Re: [time-nuts] OCXO PLL gains?

2019-02-02 Thread Dana Whitlow
I learned a useful rule of thumb design procedure for 2nd degree PLLs some
time ago
(I'll speak in the context of using an inverting op-amp in the loop
gain/filter stage):

Step 1: Short the capacitor in the opamp's FB loop, then set the resistor
so that
the PLL has the desired loop bandwidth.  This is the gain part of the
adjustment.

2. Then set the capacitor value so that its reactance at the frequency of
the loop BW
is about 1/5th the resistance that you set in step 1.  This is the damping
setting step.

3. Then examine the overall loop behavior for its damping behavior.  If
there are no
"hidden poles" somewhere, the above should yield pretty good results right
off that
bat, but a little tweaking is always fair game if you want.

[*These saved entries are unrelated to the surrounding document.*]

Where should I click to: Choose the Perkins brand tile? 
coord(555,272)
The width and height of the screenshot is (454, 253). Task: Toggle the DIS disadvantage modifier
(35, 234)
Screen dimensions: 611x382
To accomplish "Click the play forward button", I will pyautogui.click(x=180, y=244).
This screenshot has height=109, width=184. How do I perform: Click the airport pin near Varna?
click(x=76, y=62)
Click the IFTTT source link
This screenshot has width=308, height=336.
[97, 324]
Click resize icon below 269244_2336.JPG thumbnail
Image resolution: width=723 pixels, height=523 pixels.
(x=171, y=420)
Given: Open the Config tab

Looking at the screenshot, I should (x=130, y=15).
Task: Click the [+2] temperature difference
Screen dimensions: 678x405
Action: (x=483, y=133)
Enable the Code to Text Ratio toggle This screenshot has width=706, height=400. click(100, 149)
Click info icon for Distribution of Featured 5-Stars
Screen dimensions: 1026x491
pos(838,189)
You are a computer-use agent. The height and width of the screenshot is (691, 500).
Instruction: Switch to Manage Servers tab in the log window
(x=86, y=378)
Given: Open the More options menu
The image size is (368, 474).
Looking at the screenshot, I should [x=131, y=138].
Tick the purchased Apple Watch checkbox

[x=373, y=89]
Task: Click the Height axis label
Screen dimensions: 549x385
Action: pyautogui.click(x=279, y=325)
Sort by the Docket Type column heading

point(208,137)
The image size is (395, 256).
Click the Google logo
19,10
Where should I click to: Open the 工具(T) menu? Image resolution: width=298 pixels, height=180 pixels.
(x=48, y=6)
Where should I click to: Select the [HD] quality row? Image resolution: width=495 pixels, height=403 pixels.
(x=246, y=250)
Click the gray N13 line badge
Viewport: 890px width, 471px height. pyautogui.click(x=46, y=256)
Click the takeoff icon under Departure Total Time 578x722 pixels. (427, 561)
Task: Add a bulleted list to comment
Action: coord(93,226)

However, there *are* often "hidden rolloffs" (poles) somewhere, and damping
behavior will be degraded.  Such poles are most likely to arise in two
areas-
the VCO itself, or the opamp you're using.  Be sure that the opamp's gain-
bandwidth is much larger than required, said requirement being the product
of the gain being called for in the opamp stage and the desired PLL
bandwidth.
And VCOs always introduce hidden poles into the loop, which are not usually
well documented in the oscillator's specsheet (if at all).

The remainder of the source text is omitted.